When we start talking about Israel and the Middle East, it’s easy to digress into political opinions that have proven to produce great division, even among believers. However, from a biblical perspective, it’s imperative to remember that Israel holds a unique and exceptional place in the heart of the Lord: it’s the one nation on earth whom the Lord redeemed to make for Himself a name [2]; God consistently refers to them as “My people”[3]; and Zechariah refers to Israel as “the apple of God’s eye [4] – and these divine statements remain true, despite Israel’s historic disobedience.

With that kind of supernatural heavenly affirmation comes diabolical demonic opposition that always fights against the purposes of God. When Messiah is welcomed back by a Jewish Jerusalem [5] and sets up his Messianic Kingdom, then the devil’s rule is over and “the kingdoms of this world become the kingdoms of our Lord, and of His Christ; and He shall reign forever and ever.” [6]

No wonder there’s a demonic plot to wipe Israel off the map. But as strong as that demonic plot is, there’s a biblical plot being played out where a Church is emerging “for such a time as this” [7], to take their stand before the King and “give Him no rest until He establishes and makes Jerusalem a praise in the earth.”

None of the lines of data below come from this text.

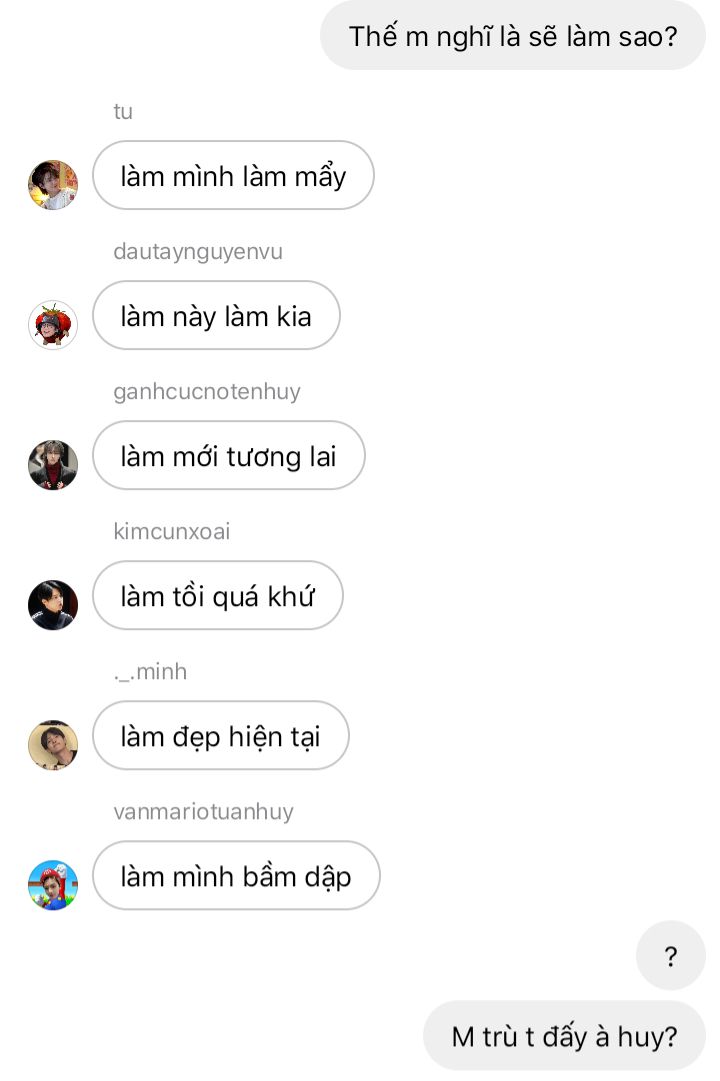This screenshot has height=1081, width=720.
Task: Tap vanmariotuanhuy's Mario avatar
Action: [52, 885]
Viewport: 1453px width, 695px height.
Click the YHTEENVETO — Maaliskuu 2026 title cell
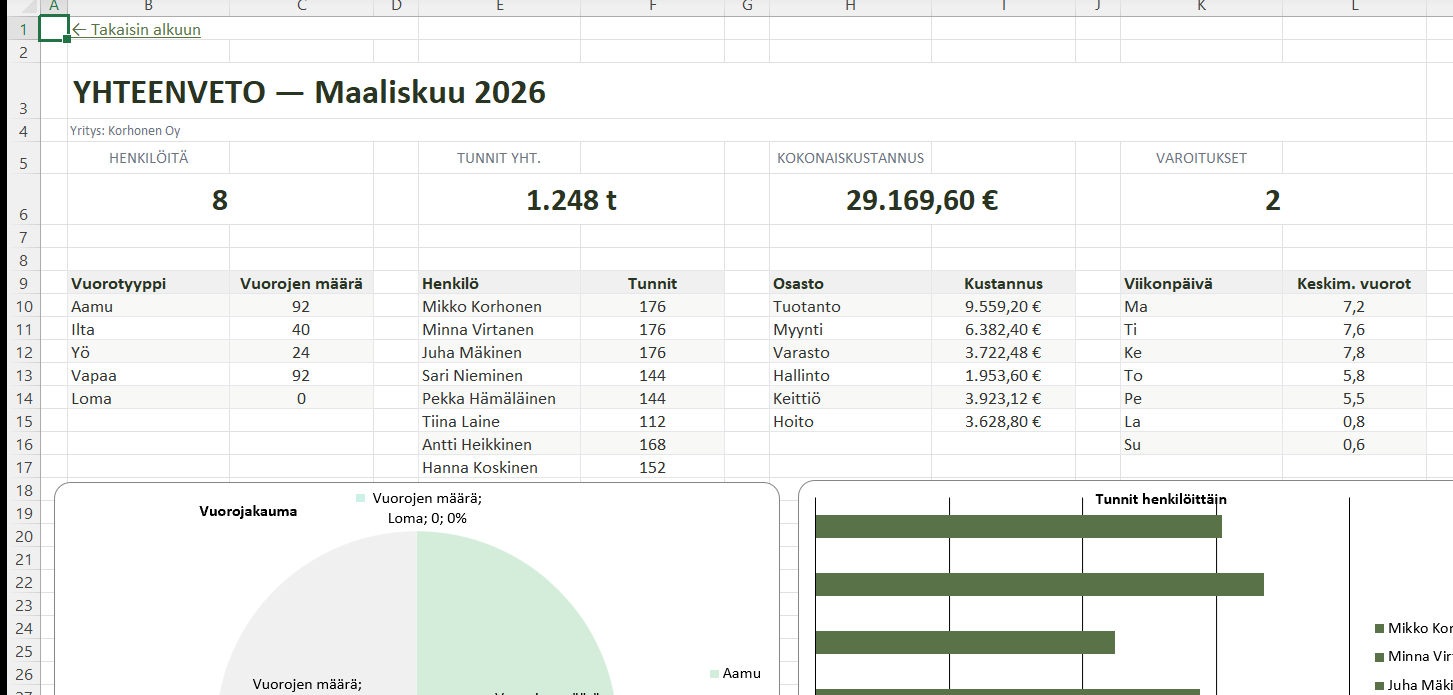coord(309,93)
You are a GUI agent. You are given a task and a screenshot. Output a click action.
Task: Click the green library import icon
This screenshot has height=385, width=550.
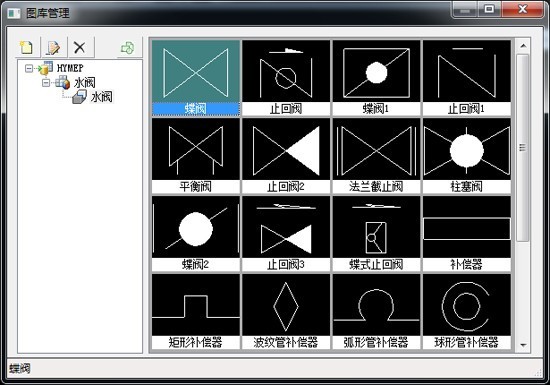[x=127, y=48]
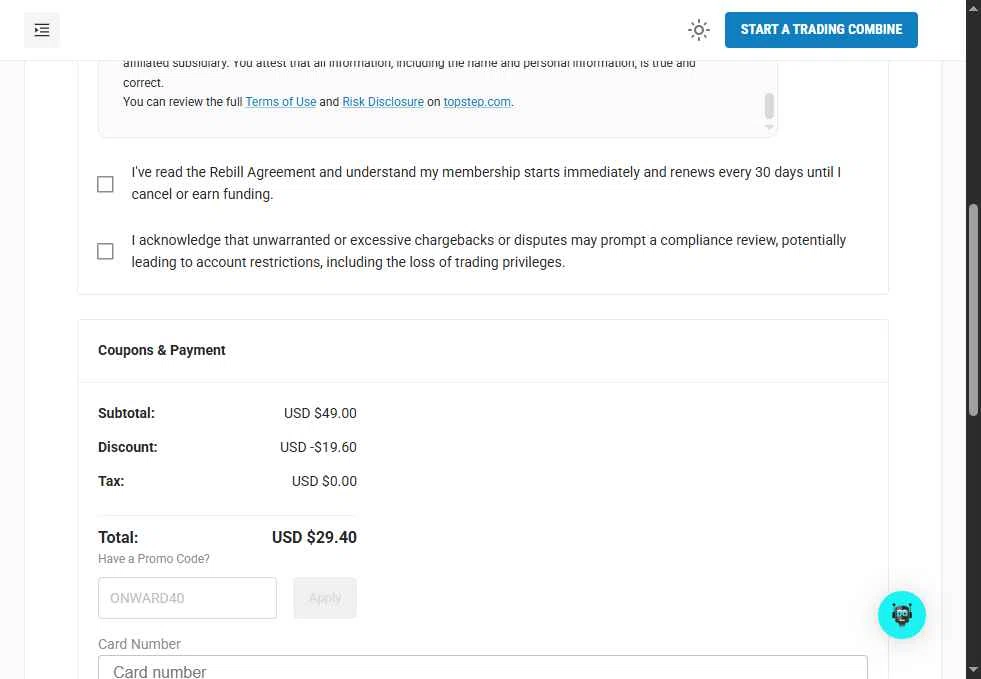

During this Purim season, let’s cry out for an Esther church to arise, risking their very necks for the sake of a people for whom Messiah came!


[1] Purim is commemorated on the 14th day of Adar (this year begins the evening of Feb 23, 2013), which is the day that Haman chose for the extermination of the Jews as told in the book of Esther.

[2] 1 Chron 17:21

[3] Ex 9:1; 2 Chron 6:5-6; Amos 9:14

[4]  Zech 2:8

[5] Matt 23:39

[6] Rev 11:15

[7] Esther 4:14

Posted on by Scott Volk in Israel and the Jewish People, The Church and its Mandate

About Scott Volk

Scott Volk is the founder of Hineni International Ministries and Together for Israel. Scott travels locally as well as internationally, ministering in both conference settings as well as in local churches and congregations. As a Jewish believer in the Messiah, his burden is for the Church to emerge into the expression of what God destined it to be in order to see the salvation of the lost sheep of the house of Israel. Scott and his wife Beth have five children and reside in Charlotte, NC.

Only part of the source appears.